That’s not web2.0 but rather a couple of companies. Nothing prevents anyone else from doing different things with their web applications, and more importantly there’s no indication that magical thinking about blockchains will somehow prevent that business model from continuing.
The blockchain design makes it even easier to mine peoples’ activity and prevents retroactive privacy improvements but, more importantly, the underlying problem is that people like not spending money. Various people have tried micropayments on the web but ads have less friction and don’t bother a sufficiently large group of people enough to pay more than advertisers, not to mention the precedent suggesting that sites will display ads to even paying customers.
Similarly, content hosting has the same failed promise.

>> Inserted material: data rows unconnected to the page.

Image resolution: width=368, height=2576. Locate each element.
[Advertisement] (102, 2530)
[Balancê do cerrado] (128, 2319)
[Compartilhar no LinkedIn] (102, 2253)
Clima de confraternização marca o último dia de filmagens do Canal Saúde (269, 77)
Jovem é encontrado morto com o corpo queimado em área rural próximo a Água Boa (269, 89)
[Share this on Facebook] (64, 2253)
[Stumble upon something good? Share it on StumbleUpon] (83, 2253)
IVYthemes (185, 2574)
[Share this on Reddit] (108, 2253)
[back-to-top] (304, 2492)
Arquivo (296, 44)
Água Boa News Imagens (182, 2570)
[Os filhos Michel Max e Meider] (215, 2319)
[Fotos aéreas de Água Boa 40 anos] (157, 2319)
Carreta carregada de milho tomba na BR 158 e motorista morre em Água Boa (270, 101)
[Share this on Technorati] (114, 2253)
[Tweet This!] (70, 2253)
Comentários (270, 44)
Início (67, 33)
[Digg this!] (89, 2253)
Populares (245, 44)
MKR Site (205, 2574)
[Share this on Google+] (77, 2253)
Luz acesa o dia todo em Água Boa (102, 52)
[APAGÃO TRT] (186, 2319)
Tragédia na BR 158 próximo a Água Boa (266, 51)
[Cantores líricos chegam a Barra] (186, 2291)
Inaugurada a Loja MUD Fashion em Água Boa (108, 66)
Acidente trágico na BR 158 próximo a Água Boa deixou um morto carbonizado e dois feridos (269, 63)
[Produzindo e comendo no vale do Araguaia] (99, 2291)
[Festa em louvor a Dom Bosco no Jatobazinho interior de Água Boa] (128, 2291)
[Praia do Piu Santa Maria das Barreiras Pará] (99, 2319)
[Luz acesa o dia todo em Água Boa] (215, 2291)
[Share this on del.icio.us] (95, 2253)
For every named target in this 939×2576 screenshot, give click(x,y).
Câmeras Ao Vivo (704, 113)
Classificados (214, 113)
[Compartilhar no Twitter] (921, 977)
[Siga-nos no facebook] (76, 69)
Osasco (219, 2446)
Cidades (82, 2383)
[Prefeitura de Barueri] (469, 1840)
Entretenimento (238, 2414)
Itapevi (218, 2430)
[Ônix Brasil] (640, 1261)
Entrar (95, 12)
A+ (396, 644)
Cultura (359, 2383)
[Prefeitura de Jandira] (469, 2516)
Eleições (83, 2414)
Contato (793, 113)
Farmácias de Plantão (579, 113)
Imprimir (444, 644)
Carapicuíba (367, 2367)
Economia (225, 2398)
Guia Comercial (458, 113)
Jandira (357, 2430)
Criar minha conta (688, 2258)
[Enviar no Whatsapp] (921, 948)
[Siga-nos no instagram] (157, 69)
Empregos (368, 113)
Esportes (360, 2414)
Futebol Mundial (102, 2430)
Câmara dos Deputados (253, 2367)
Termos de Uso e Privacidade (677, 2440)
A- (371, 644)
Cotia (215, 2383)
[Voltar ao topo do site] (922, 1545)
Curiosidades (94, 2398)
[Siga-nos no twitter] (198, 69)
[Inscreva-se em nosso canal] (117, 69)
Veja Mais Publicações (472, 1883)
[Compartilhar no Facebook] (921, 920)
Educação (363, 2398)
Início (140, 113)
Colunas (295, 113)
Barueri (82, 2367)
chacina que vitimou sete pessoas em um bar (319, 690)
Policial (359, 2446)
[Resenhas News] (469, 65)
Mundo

Blockchains are too inefficient to store the content, which is why all of the “web3” services are so commonly dependent on normal web companies. NFT pirates trying to steal artists’ work are routinely halted by takedown requests to Google, AWS, etc. There are services like IPFS which try to provide less centralized hosting but they’re expensive and have the same issues with most of the actual hosting being on ISPs who are legally required to honor things like DMCA or other illegal content requests.
> Do you have any say whatsoever how your data and content are used by, say, Facebook?
You're describing DRM. It doesn't exist for blockchain either - famously I can copy/paste NFTs all day long. And it's not clear whether most NFTs even provide any copyrights for the content they link to so you still don't even "own" the content in the legal sense.